> **PAGE**

In order to be able to perform operations on tensors that we are probably more used to in matrix notation, it is necessary to introduce two special tensors: the Kronecker delta $$\delta_{ij}$$ and the Levi-Civita symbol $$\varepsilon_{ijk}$$.

Kronecker delta is a function of two variables which has a value of 1 if the two variables are the same, or 0 if they are not.

$$\delta_{ij} = \left{ \begin{array}\ 1 & \mbox{(\(i = j$$)} \ 0 & \mbox{($$i \neq j$$)} \end{array} \right.\)

The values can be arranged into a 2x2 matrix, which will be identical to the identity matrix. Kronecker delta can be also expressed as $$\delta_{ij}=\mathbf{\hat{e}}_i\cdot\mathbf{\hat{e}}_j$$.

The three-dimensional fully antisymmetric Levi-Civita symbol $$\varepsilon_{ijk}$$ is defined by:

$\begin{split}\varepsilon_{ijk} = \left\{ \begin{array}\\ +1 & \mbox{if (ijk) = (123), (231), (312)} \\ %\ x \in \mathbf{N}^* \\ -1 & \mbox{if (ijk) = (132), (231), (321)} \\ %\ x = 0 \\ 0 & \mbox{otherwise (i.e. any 2 are equal)} \end{array} \right. \end{split}$

That is, it is 1 if (ijk) is an even permutation of (123), -1 if (ijk) is an odd permutation of 123 and 0 if any index (ijk) is repeated. For example:

$\varepsilon_{ijk} = - \varepsilon_{ikj} = - \varepsilon_{jik} = \varepsilon_{kij}.$

Cross product $$\boldsymbol{c}$$ of two vectors $$\boldsymbol{a}$$ and $$\boldsymbol{b}$$ in tensor notation can be expressed as:

\begin{align}\begin{aligned}\begin{split} c_k \mathbf{\hat{e}}_k=\mathbf{c} = \mathbf{a}\times\mathbf{b} = (a_i\mathbf{\hat{e}}_i)\times (b_j\mathbf{\hat{e}}_j)=a_ib_j(\mathbf{\hat{e}}_i\times\mathbf{\hat{e}}_j)\parallel\cdot \mathbf{\hat{e}}_k,\\ c_k \mathbf{\hat{e}}_k\cdot\mathbf{\hat{e}}_k=c_k=a_i b_j (\mathbf{\hat{e}}_i\times\mathbf{\hat{e}}_j)\cdot\mathbf{\hat{e}}_k.\end{split}\\The Levi-Civita symbol is then equal to \varepsilon_{ijk} = (\mathbf{\hat{e}}_i\times\mathbf{\hat{e}}_j)\cdot\mathbf{\hat{e}}_k and in general, cross product can be expressed in tensor notation as:\\ (\boldsymbol{a} \times \boldsymbol{b} )_i = \varepsilon_{ijk} a_j b_k, \end{aligned}\end{align}

where j and k are dummy indices, while i is a free index as it only appears once in the term, i.e. it is not summed over. As per the definition of tensors, the number of free indices in a term denotes the rank of that term - in this case there is only one free index so the resulting object is a rank-1 tensor, i.e. a vector.

> **DATA PROVIDED**
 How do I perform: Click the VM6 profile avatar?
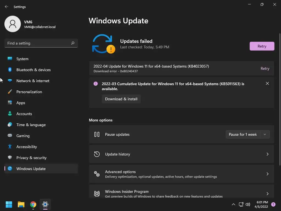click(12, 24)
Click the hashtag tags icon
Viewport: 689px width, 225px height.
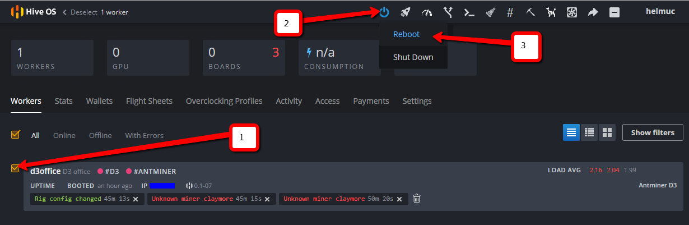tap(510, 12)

---

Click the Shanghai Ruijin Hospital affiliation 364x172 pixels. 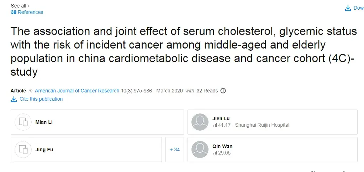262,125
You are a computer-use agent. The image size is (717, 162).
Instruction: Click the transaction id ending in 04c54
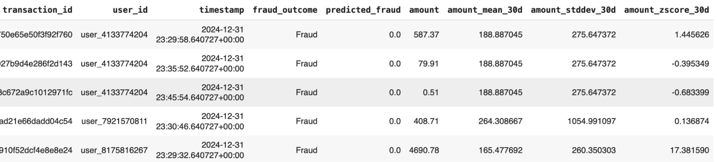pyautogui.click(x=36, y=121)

> **WHAT IS ASKED**
Answer these from the tensor page:
1. What value does the Kronecker delta take when its two variables are not the same?
2. What value does the Levi-Civita symbol take when (ijk) is an odd permutation of 123?
3. What kind of object results from the cross product expression, given its number of free indices?
The data above has no connection to the tensor page.

> **OUTPUT**
1. 0
2. -1
3. A rank-1 tensor, i.e. a vector, since it has one free index.